Fatty Acids, Triglycerides and Phospholipids – Biological Molecules Ep 4

Lipids are a particular interest of mine as my PhD was based on fat metabolism. They have important functions in the body, and can be both friend and foe.

Fatty Acids

Fatty acids all have the same basic structure, but have a variable R group which is a long hydrocarbon chain. If there are no double covalent bonds between carbon molecules in the chain, they are saturated. If there is one or more double bonds, they are unsaturated. A double bond causes a kink in the chain, as you can see in the below diagram.

Fatty acid structure
An unsaturated and saturated fatty acid


A triglyceride is a molecule of glycerol with three fatty acids attached to it. Each fatty acid joins to the glycerol molecule with a condensation reaction to form an ester bond (esterification). Each condensation reaction produces a water molecule. To break each ester bond and release the fatty acids, water is added in a hydrolysis reaction.

Joining three fatty acids to glycerol produces a triglyceride and water

The properties of a triglyceride molecule are important for its function as an energy store:

  • The fatty acid tails are hydrophobic (repel water). This means that they gather together to form droplets in cells; the glycerol end faces outwards and the fatty acid tails face inwards away from any water.
  • The hydrocarbon tails release a lot of energy when they are broken down.
  • They are insoluble (do not dissolve in water), which means they don’t affect the water potential of a cell and don’t draw in water by osmosis. This is good, otherwise cells storing lots of triglycerides would soon swell up.


A section of phospholipid bilayer (cell membrane)
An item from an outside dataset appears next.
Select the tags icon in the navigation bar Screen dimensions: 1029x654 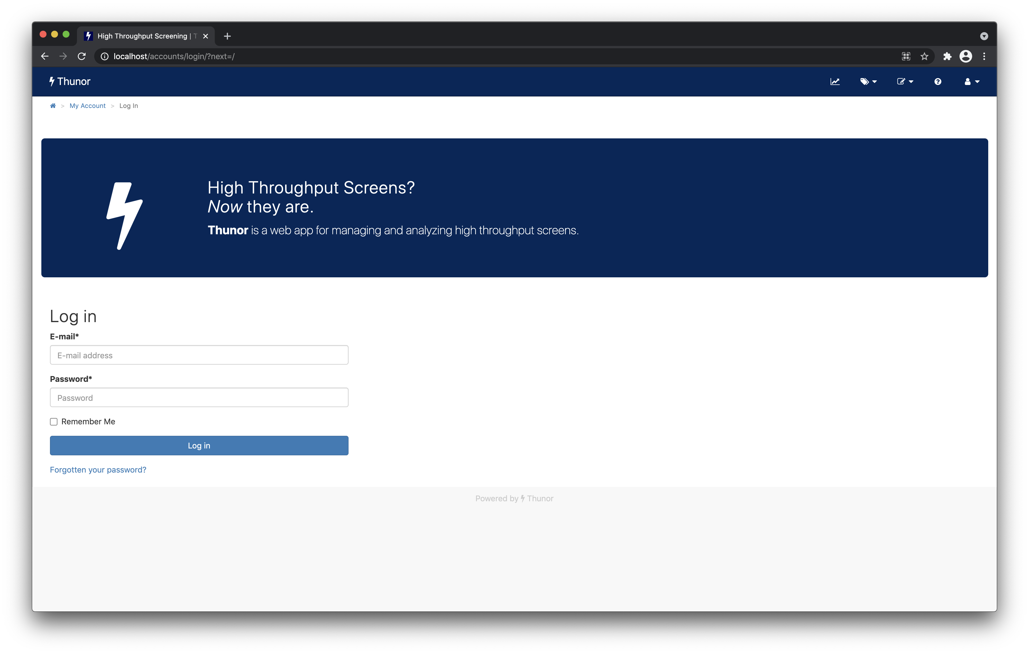[x=865, y=82]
Another important molecule similar to a triglyceride is a phospholipid. This time, only two fatty acids are joined to a glycerol molecule, and there is a phosphate group attached to the glycerol molecule. Phospholipids make up cell membranes by forming a bilayer. As we know, fatty acids are hydrophobic so face inwards, whereas the phosphate group is hydrophilic (attracts water) and faces outwards. This forms a barrier to substances dissolved in water.

Saturated and unsaturated fatty acids can have very different effects on health, particularly the risk of cardiovascular disease. We will cover this in another article.


  • Fatty acids vary by having different hydrocarbon tails which can be saturated (no C=C double bonds) or unsaturated (contain at least one C=C bond).
  • Triglycerides are formed by joined three fatty acid molecules to one glycerol molecule in a condensation reaction (which produces water) to form ester bonds.
  • The structure of triglycerides makes them a good energy store.
  • Phospholipids also contain glycerol and fatty acids along with a phosphate group – they make up the phospholipid bilayer of the cell membrane.